**GIVEN REQUEST:**
Quote every one of the rows below word for word.

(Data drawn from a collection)
┏━━
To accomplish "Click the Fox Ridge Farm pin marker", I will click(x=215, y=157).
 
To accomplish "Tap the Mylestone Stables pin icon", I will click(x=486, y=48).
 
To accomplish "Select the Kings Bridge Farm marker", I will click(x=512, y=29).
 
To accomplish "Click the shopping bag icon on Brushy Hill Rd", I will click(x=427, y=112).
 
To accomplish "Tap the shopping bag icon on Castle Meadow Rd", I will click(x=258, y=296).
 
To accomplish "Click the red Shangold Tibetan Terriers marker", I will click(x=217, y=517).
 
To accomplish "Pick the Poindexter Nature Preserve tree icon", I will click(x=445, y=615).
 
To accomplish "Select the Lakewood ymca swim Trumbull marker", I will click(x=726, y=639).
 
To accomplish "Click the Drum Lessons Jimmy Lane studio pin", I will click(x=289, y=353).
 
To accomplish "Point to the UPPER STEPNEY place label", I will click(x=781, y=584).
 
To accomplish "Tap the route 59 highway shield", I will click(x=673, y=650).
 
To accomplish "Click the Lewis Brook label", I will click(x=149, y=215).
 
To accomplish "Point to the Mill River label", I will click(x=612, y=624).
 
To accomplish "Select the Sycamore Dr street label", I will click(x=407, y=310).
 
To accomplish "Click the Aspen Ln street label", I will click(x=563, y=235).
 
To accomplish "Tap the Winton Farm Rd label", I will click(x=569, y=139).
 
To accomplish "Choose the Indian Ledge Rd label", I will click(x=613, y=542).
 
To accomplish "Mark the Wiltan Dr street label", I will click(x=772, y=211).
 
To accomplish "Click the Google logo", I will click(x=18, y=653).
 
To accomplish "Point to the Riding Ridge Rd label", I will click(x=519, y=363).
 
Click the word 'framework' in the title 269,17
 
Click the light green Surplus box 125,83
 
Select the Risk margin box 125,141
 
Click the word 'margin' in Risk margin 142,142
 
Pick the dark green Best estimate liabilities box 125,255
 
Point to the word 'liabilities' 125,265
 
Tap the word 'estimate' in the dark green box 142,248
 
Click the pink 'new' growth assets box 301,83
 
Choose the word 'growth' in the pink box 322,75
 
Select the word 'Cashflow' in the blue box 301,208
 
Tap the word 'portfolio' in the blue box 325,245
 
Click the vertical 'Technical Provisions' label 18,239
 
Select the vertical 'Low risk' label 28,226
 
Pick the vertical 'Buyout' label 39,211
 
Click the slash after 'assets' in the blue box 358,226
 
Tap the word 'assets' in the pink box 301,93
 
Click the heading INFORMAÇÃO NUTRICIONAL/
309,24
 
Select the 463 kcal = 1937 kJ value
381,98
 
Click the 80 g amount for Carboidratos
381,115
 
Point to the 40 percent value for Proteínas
┗━━
**EXERCISE RESPONSE:**
To accomplish "Click the Fox Ridge Farm pin marker", I will click(x=215, y=157).
 
To accomplish "Tap the Mylestone Stables pin icon", I will click(x=486, y=48).
 
To accomplish "Select the Kings Bridge Farm marker", I will click(x=512, y=29).
 
To accomplish "Click the shopping bag icon on Brushy Hill Rd", I will click(x=427, y=112).
 
To accomplish "Tap the shopping bag icon on Castle Meadow Rd", I will click(x=258, y=296).
 
To accomplish "Click the red Shangold Tibetan Terriers marker", I will click(x=217, y=517).
 
To accomplish "Pick the Poindexter Nature Preserve tree icon", I will click(x=445, y=615).
 
To accomplish "Select the Lakewood ymca swim Trumbull marker", I will click(x=726, y=639).
 
To accomplish "Click the Drum Lessons Jimmy Lane studio pin", I will click(x=289, y=353).
 
To accomplish "Point to the UPPER STEPNEY place label", I will click(x=781, y=584).
 
To accomplish "Tap the route 59 highway shield", I will click(x=673, y=650).
 
To accomplish "Click the Lewis Brook label", I will click(x=149, y=215).
 
To accomplish "Point to the Mill River label", I will click(x=612, y=624).
 
To accomplish "Select the Sycamore Dr street label", I will click(x=407, y=310).
 
To accomplish "Click the Aspen Ln street label", I will click(x=563, y=235).
 
To accomplish "Tap the Winton Farm Rd label", I will click(x=569, y=139).
 
To accomplish "Choose the Indian Ledge Rd label", I will click(x=613, y=542).
 
To accomplish "Mark the Wiltan Dr street label", I will click(x=772, y=211).
 
To accomplish "Click the Google logo", I will click(x=18, y=653).
 
To accomplish "Point to the Riding Ridge Rd label", I will click(x=519, y=363).
 
Click the word 'framework' in the title 269,17
 
Click the light green Surplus box 125,83
 
Select the Risk margin box 125,141
 
Click the word 'margin' in Risk margin 142,142
 
Pick the dark green Best estimate liabilities box 125,255
 
Point to the word 'liabilities' 125,265
 
Tap the word 'estimate' in the dark green box 142,248
 
Click the pink 'new' growth assets box 301,83
 
Choose the word 'growth' in the pink box 322,75
 
Select the word 'Cashflow' in the blue box 301,208
 
Tap the word 'portfolio' in the blue box 325,245
 
Click the vertical 'Technical Provisions' label 18,239
 
Select the vertical 'Low risk' label 28,226
 
Pick the vertical 'Buyout' label 39,211
 
Click the slash after 'assets' in the blue box 358,226
 
Tap the word 'assets' in the pink box 301,93
 
Click the heading INFORMAÇÃO NUTRICIONAL/
309,24
 
Select the 463 kcal = 1937 kJ value
381,98
 
Click the 80 g amount for Carboidratos
381,115
 
Point to the 40 percent value for Proteínas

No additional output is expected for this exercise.